The answer consists of one number: how many lines of the data below include the string "button".
Content starts
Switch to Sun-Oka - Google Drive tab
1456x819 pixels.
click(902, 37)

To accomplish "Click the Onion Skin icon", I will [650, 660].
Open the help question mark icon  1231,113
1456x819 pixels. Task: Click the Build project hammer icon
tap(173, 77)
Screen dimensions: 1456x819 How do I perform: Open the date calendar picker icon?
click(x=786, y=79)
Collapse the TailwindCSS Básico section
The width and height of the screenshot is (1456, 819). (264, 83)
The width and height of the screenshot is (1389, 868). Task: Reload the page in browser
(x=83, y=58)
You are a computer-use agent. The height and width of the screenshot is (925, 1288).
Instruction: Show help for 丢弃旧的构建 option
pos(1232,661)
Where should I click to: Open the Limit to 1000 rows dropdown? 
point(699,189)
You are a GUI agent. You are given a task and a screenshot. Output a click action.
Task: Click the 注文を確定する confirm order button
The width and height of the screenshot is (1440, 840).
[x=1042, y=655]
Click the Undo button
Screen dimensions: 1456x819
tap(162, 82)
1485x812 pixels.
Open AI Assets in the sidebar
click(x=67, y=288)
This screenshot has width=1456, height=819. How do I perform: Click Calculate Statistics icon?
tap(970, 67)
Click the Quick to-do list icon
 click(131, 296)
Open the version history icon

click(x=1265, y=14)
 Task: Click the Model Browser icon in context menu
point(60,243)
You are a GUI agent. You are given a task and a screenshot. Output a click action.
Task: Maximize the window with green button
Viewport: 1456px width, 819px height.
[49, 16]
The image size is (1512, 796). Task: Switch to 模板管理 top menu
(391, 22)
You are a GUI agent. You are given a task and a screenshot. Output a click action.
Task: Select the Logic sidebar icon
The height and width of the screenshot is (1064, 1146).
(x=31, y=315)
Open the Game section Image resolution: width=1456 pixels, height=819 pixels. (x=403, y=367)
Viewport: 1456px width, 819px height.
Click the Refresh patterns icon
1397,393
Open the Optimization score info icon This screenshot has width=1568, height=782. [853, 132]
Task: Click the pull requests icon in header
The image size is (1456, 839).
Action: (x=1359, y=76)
Content ends
REPLY:
3